* [DESCRIPTION OF THE TASK]:
From top to bottom, retype the data exactly, passing over any picture.

* [INFORMATION SHOWN]:
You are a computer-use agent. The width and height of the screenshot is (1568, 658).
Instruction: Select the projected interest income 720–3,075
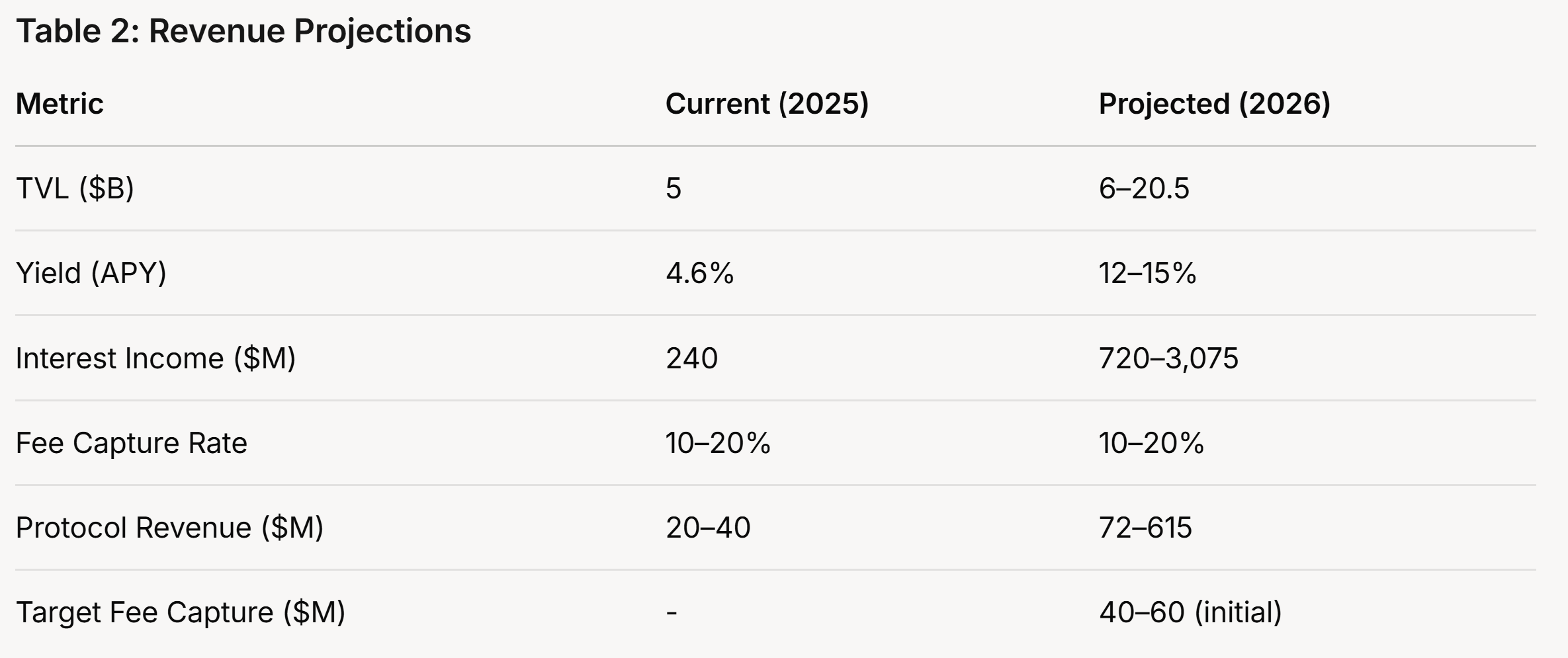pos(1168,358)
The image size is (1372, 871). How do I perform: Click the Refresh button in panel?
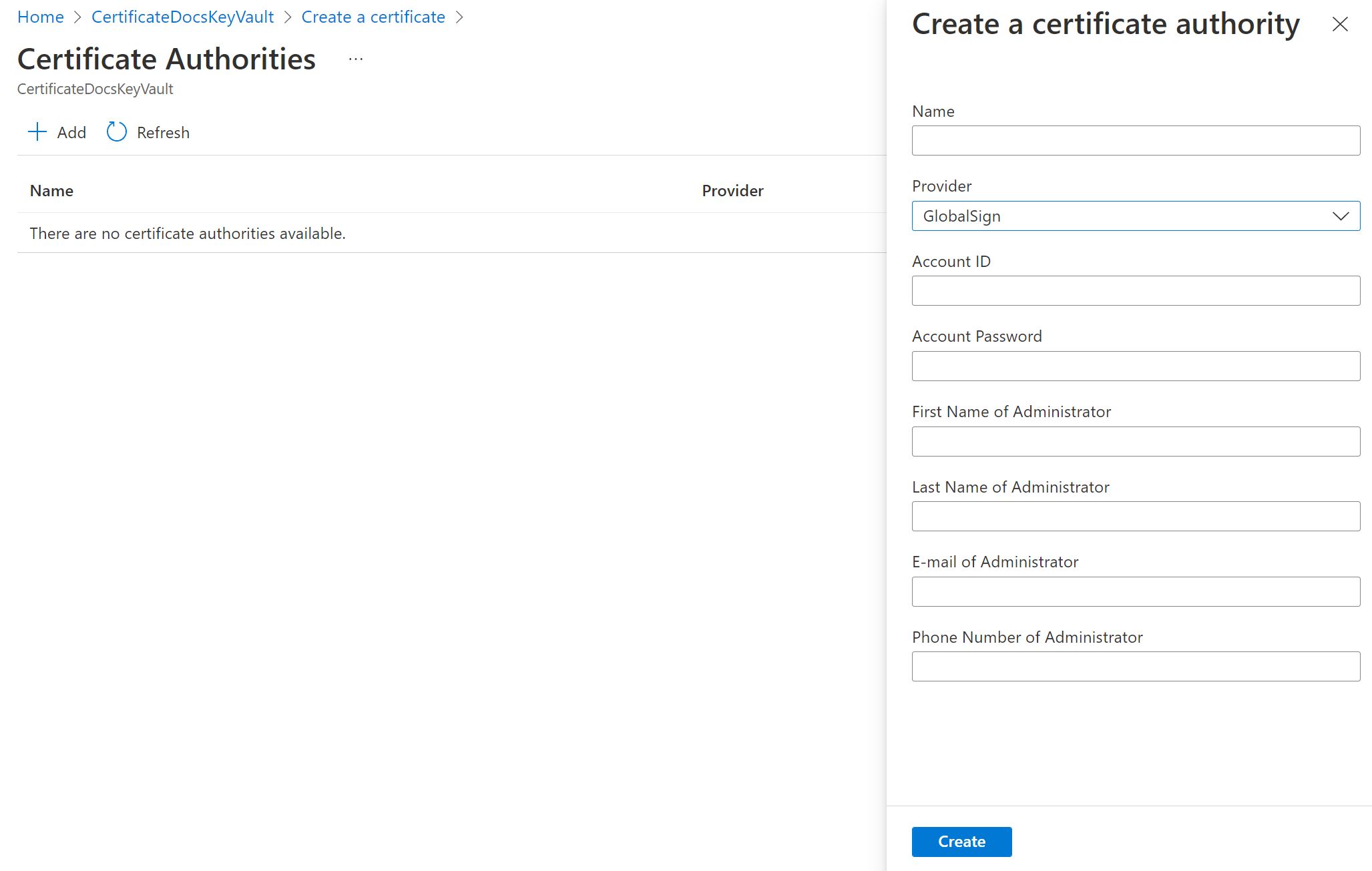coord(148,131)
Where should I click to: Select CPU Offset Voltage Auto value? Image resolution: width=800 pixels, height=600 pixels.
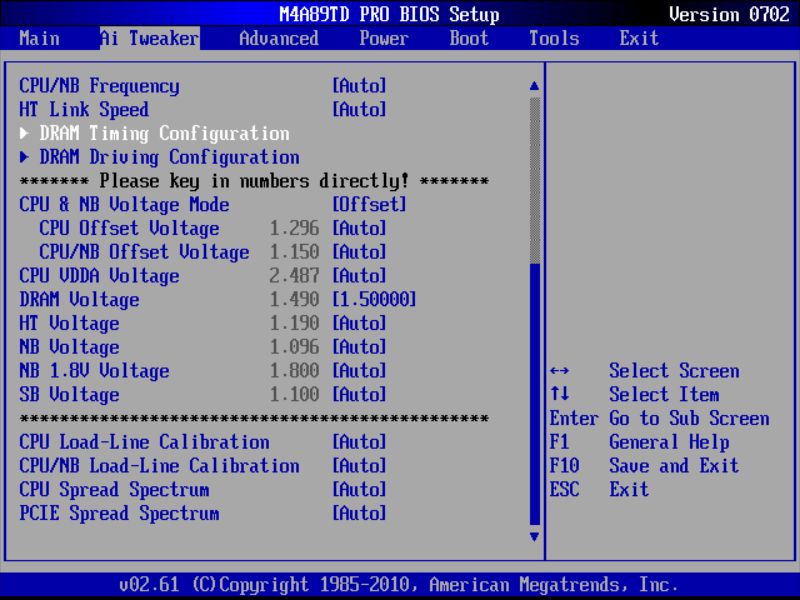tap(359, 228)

* [OUTPUT BELOW]:
You are a computer-use agent. The width and height of the screenshot is (1568, 658).
Instruction: Select the projected interest income 720–3,075
pos(1168,358)
The image size is (1372, 871). How do I perform: Click the Refresh button in panel?
coord(148,131)
Where should I click to: Select CPU Offset Voltage Auto value? Image resolution: width=800 pixels, height=600 pixels.
tap(359, 228)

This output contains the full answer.